TASK PROMPT:
Your answer must contain each line of the listing in which "accomplish" appears, copied in full.

DATA:
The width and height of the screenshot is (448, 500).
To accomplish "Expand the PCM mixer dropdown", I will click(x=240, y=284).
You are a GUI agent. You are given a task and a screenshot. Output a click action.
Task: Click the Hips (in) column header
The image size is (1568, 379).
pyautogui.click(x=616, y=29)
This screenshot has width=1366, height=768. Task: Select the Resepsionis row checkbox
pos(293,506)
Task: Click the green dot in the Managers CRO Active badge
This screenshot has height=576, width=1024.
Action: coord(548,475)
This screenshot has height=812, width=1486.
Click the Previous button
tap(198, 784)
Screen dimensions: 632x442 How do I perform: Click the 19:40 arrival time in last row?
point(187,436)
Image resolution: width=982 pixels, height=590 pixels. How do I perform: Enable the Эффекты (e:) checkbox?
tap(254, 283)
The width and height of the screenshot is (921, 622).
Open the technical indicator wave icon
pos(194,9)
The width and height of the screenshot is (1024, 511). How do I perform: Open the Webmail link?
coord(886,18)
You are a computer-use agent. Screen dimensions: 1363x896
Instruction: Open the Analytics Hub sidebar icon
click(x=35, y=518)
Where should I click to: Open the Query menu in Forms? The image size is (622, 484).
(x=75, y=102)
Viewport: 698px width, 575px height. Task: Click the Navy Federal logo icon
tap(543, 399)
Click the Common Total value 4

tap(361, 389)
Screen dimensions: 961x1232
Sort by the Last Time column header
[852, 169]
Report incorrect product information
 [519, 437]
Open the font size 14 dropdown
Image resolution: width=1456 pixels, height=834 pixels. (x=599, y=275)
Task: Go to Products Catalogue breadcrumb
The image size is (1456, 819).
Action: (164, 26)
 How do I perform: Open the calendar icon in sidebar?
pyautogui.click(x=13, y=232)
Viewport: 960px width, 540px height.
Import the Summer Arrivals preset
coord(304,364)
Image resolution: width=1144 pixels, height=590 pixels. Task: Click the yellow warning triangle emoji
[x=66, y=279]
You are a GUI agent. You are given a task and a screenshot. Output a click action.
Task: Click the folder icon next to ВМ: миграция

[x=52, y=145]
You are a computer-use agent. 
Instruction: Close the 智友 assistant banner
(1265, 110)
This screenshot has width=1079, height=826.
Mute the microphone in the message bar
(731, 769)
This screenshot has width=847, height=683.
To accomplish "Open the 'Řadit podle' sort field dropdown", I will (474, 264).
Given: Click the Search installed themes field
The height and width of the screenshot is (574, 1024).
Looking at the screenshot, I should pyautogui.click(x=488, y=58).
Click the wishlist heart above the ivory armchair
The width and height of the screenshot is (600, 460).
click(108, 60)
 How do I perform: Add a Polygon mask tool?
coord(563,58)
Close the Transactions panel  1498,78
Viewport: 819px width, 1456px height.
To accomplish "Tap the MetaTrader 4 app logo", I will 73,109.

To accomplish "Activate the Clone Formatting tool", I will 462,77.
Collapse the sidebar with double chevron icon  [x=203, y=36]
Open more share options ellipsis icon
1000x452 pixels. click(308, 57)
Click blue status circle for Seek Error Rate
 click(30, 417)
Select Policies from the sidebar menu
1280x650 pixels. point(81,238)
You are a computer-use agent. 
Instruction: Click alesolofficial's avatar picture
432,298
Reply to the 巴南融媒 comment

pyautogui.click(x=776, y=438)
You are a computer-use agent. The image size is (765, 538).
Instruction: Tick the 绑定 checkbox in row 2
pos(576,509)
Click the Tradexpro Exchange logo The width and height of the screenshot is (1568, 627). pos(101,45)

TASK RESULT:
To accomplish "Expand the PCM mixer dropdown", I will click(x=240, y=284).
To accomplish "Open the 'Řadit podle' sort field dropdown", I will (474, 264).
To accomplish "Tap the MetaTrader 4 app logo", I will 73,109.
To accomplish "Activate the Clone Formatting tool", I will 462,77.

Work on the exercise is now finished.